What you should do
What is the number of lines in the following data that contain "Select"? Answer with the number alone.

Working data
######

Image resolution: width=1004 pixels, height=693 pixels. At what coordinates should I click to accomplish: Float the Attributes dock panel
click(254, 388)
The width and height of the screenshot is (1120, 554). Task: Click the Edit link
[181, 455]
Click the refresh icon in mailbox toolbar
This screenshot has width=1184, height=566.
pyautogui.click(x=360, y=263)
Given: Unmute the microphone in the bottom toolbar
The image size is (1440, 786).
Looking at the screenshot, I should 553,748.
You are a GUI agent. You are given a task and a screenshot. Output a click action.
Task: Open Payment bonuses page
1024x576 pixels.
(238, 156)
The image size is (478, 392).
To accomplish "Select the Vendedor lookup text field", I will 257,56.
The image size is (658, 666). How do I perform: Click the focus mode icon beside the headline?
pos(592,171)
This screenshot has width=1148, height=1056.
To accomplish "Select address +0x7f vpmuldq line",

######

Answer to the exercise
2